#### [Records provided]
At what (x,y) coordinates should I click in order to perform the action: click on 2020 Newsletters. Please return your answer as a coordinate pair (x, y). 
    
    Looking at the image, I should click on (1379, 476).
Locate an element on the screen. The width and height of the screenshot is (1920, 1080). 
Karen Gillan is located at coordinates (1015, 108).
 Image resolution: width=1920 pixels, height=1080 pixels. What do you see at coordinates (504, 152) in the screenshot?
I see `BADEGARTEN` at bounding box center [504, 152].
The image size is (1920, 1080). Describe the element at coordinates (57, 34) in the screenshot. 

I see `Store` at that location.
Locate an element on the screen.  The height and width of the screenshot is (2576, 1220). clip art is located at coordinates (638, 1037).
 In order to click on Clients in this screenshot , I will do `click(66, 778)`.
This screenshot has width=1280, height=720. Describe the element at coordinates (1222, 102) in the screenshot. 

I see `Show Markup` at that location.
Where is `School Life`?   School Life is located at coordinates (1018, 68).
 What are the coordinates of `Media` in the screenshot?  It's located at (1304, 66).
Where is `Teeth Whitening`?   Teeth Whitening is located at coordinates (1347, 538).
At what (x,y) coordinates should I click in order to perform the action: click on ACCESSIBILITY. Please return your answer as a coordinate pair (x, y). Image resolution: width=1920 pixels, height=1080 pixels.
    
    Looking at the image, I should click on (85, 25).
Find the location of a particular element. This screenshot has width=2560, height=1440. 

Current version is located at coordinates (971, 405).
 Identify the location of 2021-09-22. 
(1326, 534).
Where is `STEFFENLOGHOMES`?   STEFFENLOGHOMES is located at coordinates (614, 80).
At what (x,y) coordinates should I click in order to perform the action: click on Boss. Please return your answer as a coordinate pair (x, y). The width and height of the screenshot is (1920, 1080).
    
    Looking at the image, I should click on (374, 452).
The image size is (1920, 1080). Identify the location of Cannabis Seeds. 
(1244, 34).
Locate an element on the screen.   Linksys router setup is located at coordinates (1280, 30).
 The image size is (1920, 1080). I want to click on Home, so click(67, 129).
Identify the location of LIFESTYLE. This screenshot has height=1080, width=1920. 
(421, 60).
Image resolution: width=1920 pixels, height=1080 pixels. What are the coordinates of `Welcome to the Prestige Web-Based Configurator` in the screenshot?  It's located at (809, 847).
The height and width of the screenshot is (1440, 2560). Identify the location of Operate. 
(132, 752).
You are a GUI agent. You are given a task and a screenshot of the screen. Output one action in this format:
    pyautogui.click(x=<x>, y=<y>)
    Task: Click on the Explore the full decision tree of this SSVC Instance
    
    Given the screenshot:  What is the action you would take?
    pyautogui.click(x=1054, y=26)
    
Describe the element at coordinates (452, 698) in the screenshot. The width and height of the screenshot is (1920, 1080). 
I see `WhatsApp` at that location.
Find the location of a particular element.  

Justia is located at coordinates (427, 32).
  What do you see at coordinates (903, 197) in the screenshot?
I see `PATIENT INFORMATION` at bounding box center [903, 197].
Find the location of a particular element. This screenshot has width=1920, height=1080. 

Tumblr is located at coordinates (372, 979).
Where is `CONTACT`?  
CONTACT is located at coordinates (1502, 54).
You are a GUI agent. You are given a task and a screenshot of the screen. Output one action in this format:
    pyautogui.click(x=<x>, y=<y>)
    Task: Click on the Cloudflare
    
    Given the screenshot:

#### [Brief]
Render the data as a numbered list, starting with the line that contains "coordinates (1280, 30)." and continuing through the end of the data, leaving out blank lines.

#### [Task answer]
1. Locate an element on the screen.   Linksys router setup is located at coordinates (1280, 30).
2.  The image size is (1920, 1080). I want to click on Home, so click(67, 129).
3. Identify the location of LIFESTYLE. This screenshot has height=1080, width=1920. 
4. (421, 60).
5. Image resolution: width=1920 pixels, height=1080 pixels. What are the coordinates of `Welcome to the Prestige Web-Based Configurator` in the screenshot?  It's located at (809, 847).
6. The height and width of the screenshot is (1440, 2560). Identify the location of Operate. 
7. (132, 752).
8. You are a GUI agent. You are given a task and a screenshot of the screen. Output one action in this format:
9.     pyautogui.click(x=<x>, y=<y>)
10.     Task: Click on the Explore the full decision tree of this SSVC Instance
11.     Given the screenshot:  What is the action you would take?
12.     pyautogui.click(x=1054, y=26)
13. Describe the element at coordinates (452, 698) in the screenshot. The width and height of the screenshot is (1920, 1080). 
14. I see `WhatsApp` at that location.
15. Find the location of a particular element.  
16. Justia is located at coordinates (427, 32).
17.   What do you see at coordinates (903, 197) in the screenshot?
18. I see `PATIENT INFORMATION` at bounding box center [903, 197].
19. Find the location of a particular element. This screenshot has width=1920, height=1080. 
20. Tumblr is located at coordinates (372, 979).
21. Where is `CONTACT`?  
22. CONTACT is located at coordinates (1502, 54).
23. You are a GUI agent. You are given a task and a screenshot of the screen. Output one action in this format:
24.     pyautogui.click(x=<x>, y=<y>)
25.     Task: Click on the Cloudflare
26.     Given the screenshot:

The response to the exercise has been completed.